## Задание
Перепишите рассказ о скоростном поезде, всё начиная с «Потом вдруг появились» и вниз до «его сделали быстрее!», и поменяйте в нем «начальники» на «руководители».

## Отрывок
====================
Хотя, конечно, это тоже был только определенный участок — вся линия не была готова под скорость 200. Были проведены комплексные, затем эксплуатационные испытания без пассажиров. И было установлено, что условия энергоснабжения не позволяют работу на линии полносоставного четырнадцативагонного электропоезда. Слишком больше потребление, энергосистема не была рассчитана на такое.
— Как поезд себя показал?
— Конечно, появились новые вопросы. Были, например, выходы из строя электрооборудования. В ту пору по Октябрьской железной дороге много возили минеральных удобрений. Конечно, они просыпаются, а с влагой образуют электропроводную смесь. А поезд, когда мчится на скорости 200, поднимает с пути даже щебень. Вы, может быть, замечали, что на железнодорожных переездах просто доски укладывали между рельсами, чтобы выровнять. Обычные поезда нормально эти места проезжали. А наш поезд пройдет, завихрениями воздуха поднимает эти мостики, и они летят, как щепки. Что уж говорить об этой пыли… Она поднималась и вызывала пробой некоторого электрооборудования, которое было под вагоном. У нас были обдуваемые сопротивления, они забирали воздух для охлаждения с пути, и в них без конца пробои. И ничего не могли сделать.
— Изолировать?
— Пробовали изоляторы из различных материалов, не помогло. И было принято решение перейти к обычным открытым обдуваемым сопротивлениям на крыше вагона. Перенесли и дальше стали ездить.
Потом вдруг появились трещины швов приварки кронштейнов поводков к раме кузова, хотя там и напряжений-то больших нет. Мы недоумевали. Но факт есть факт — трещины. Опять доработки. Это все же время. Пока найдут техническое решение, пока согласуют, пока куча протоколов. А тут еще разные начальники, особенно те, кто не в депо, только и ждут, чтобы что-нибудь найти и уже с этим поездом не возиться. Страшно им. Вдруг что случится? И еще из-за пуска скоростного поезда нужно снимать с дороги много пар поездов сразу. Он мчится со скоростью 200, всех нагоняет, нужно участок на много перегонов вперед освобождать, а поездов много, и их тоже надо пропустить. Да лучше отставить… Пусть стоит, чем он поедет и что-то случится. И так продолжалось до конца 1983 года.
— Семь лет?
— Да.
— Да вы его сделали быстрее!
— Рассказывали, что нового министра путей сообщения Конорева (Николай Семенович Конарев, министр путей сообщения СССР с 1982 по 1991 год. — «Эксперт») спросили как-то иностранцы: мол, в стране есть скоростной поезд, а как он — ходит или нет? А он и не знает. Собрал совещание — никто ему не смог ответить, почему поезд не ходит.
Он поставил жесткий срок: запустить поезд 1 марта 1984 года. Я в этот момент мог только наблюдать издали, сам не участвовал, потому что работал в Югославии, был заместителем главного конструктора РВЗ по экспорту, а в Белграде руководил сервисной группой.
====================
## Исходные строки
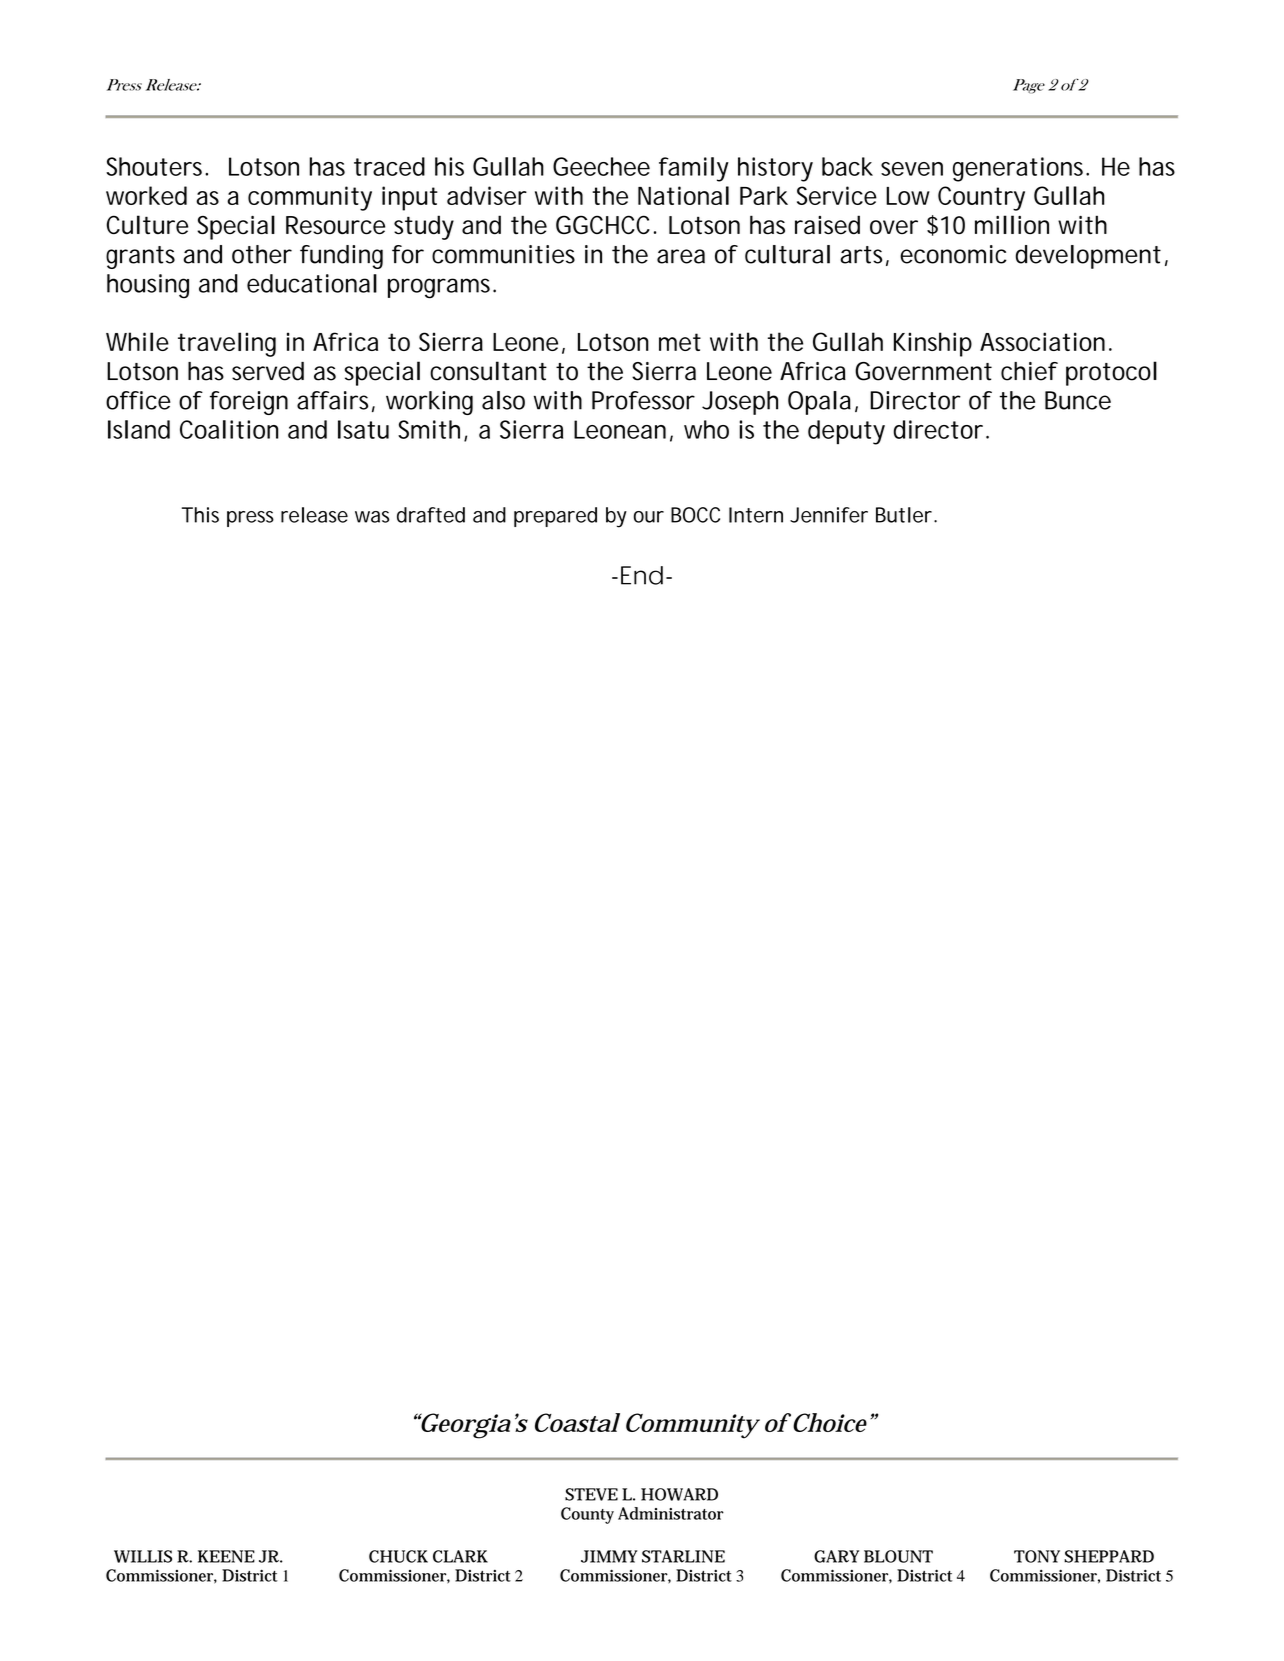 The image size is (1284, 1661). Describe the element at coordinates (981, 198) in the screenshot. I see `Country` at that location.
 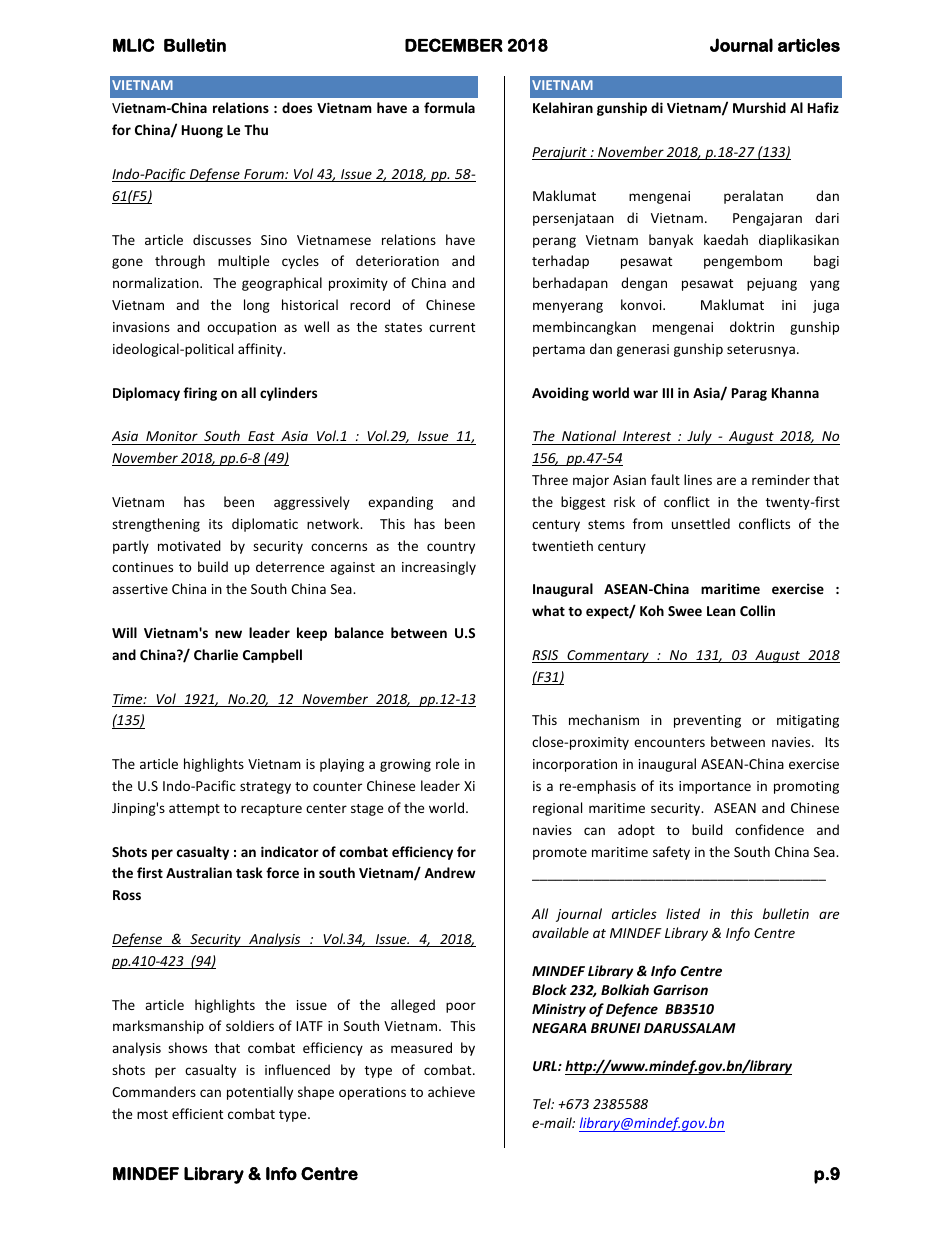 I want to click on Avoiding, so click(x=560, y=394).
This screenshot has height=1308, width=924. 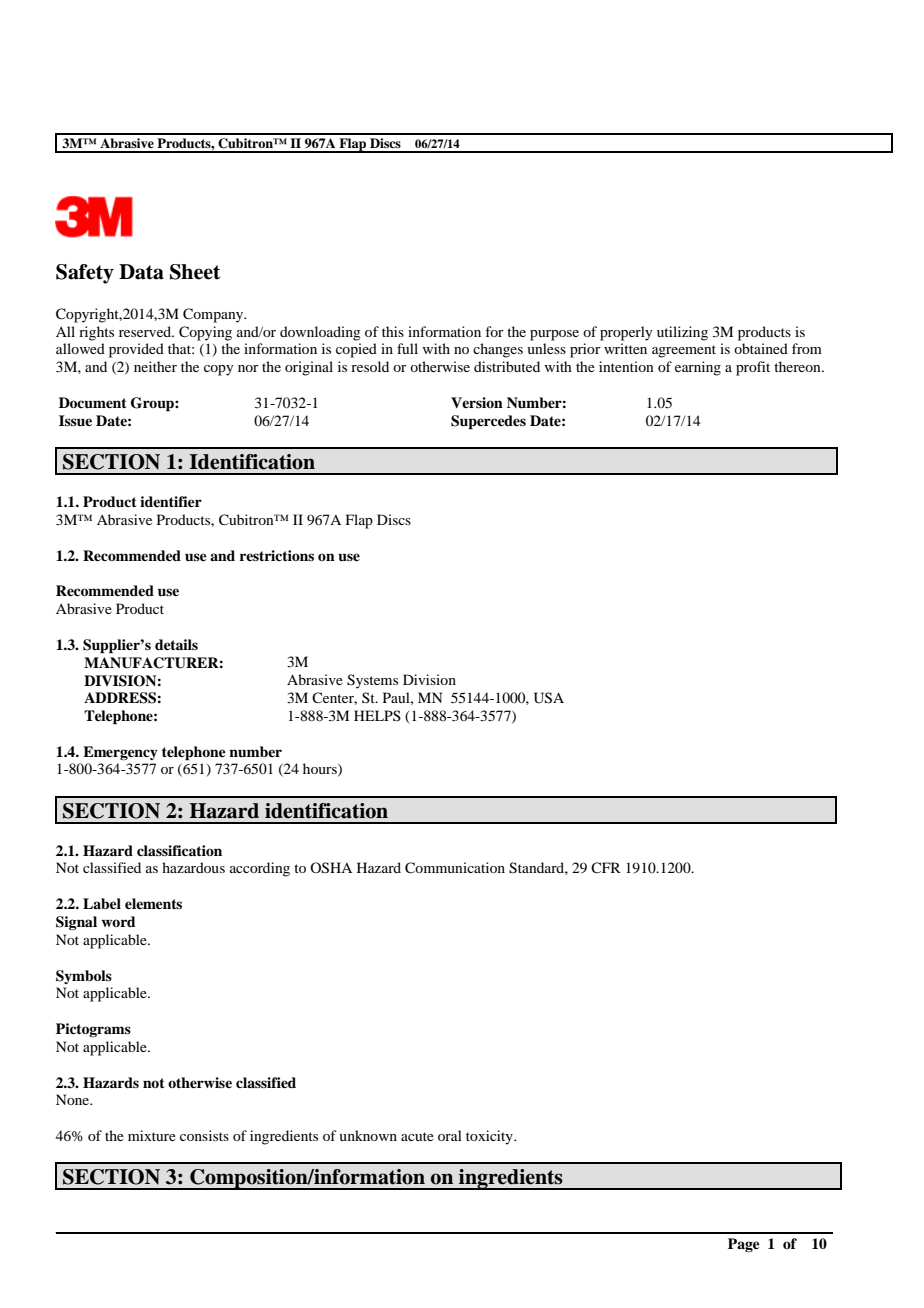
====================
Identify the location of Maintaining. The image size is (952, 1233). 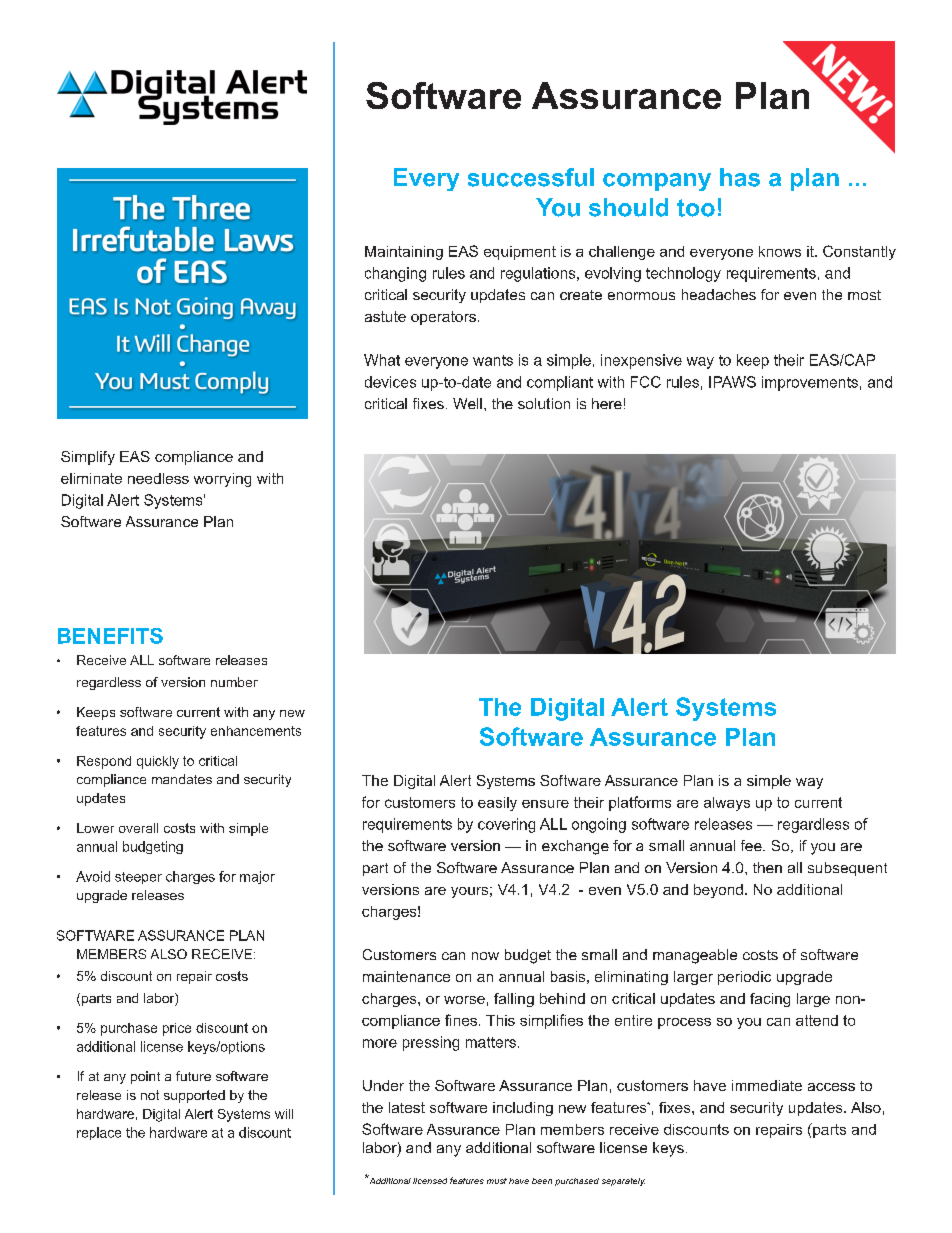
====================
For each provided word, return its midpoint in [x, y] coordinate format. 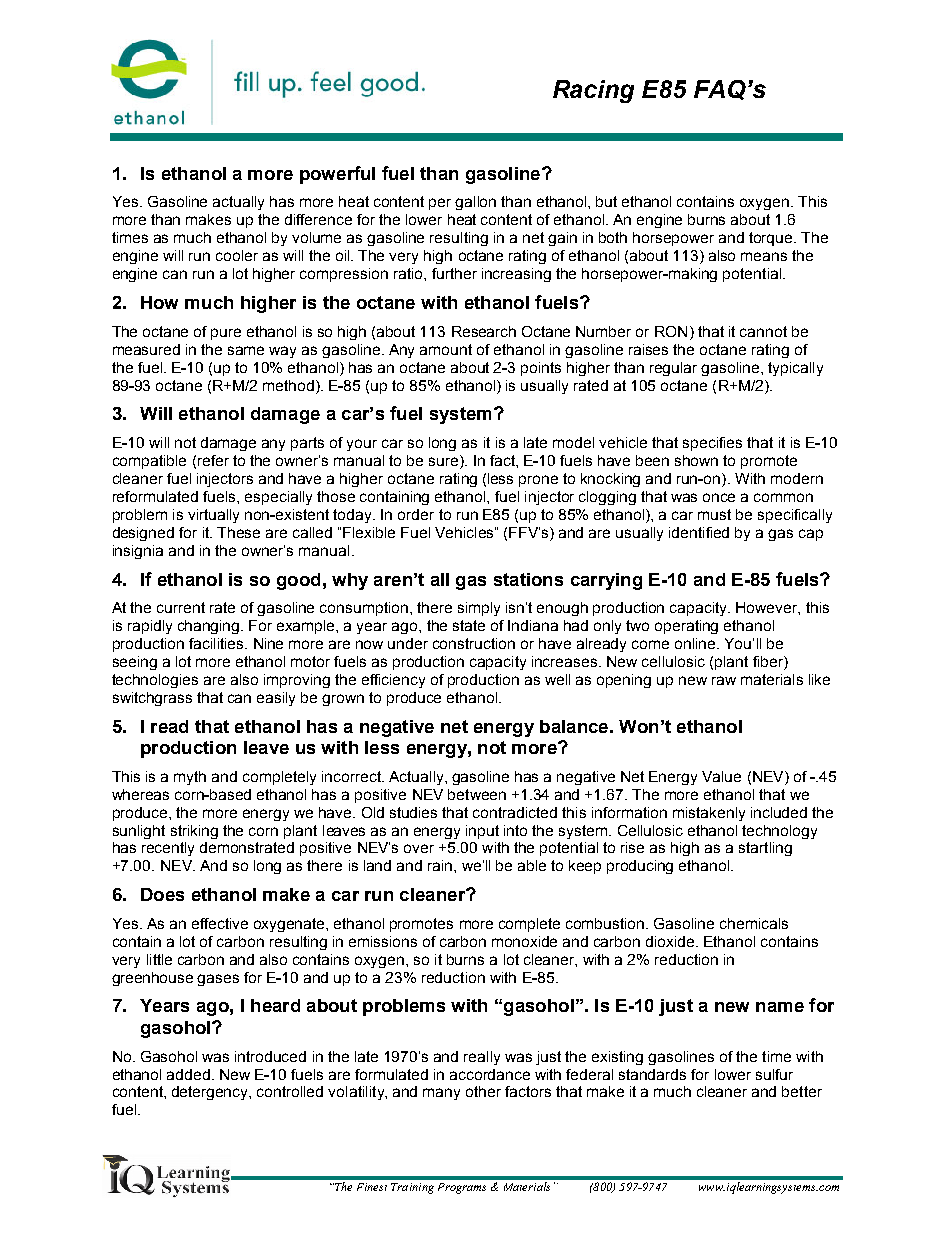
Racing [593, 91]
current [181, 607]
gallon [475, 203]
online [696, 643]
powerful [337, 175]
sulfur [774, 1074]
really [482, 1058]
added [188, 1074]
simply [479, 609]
====================
## Ответ
Потом вдруг появились трещины швов приварки кронштейнов поводков к раме кузова, хотя там и напряжений-то больших нет. Мы недоумевали. Но факт есть факт — трещины. Опять доработки. Это все же время. Пока найдут техническое решение, пока согласуют, пока куча протоколов. А тут еще разные руководители, особенно те, кто не в депо, только и ждут, чтобы что-нибудь найти и уже с этим поездом не возиться. Страшно им. Вдруг что случится? И еще из-за пуска скоростного поезда нужно снимать с дороги много пар поездов сразу. Он мчится со скоростью 200, всех нагоняет, нужно участок на много перегонов вперед освобождать, а поездов много, и их тоже надо пропустить. Да лучше отставить… Пусть стоит, чем он поедет и что-то случится. И так продолжалось до конца 1983 года.
— Семь лет?
— Да.
— Да вы его сделали быстрее!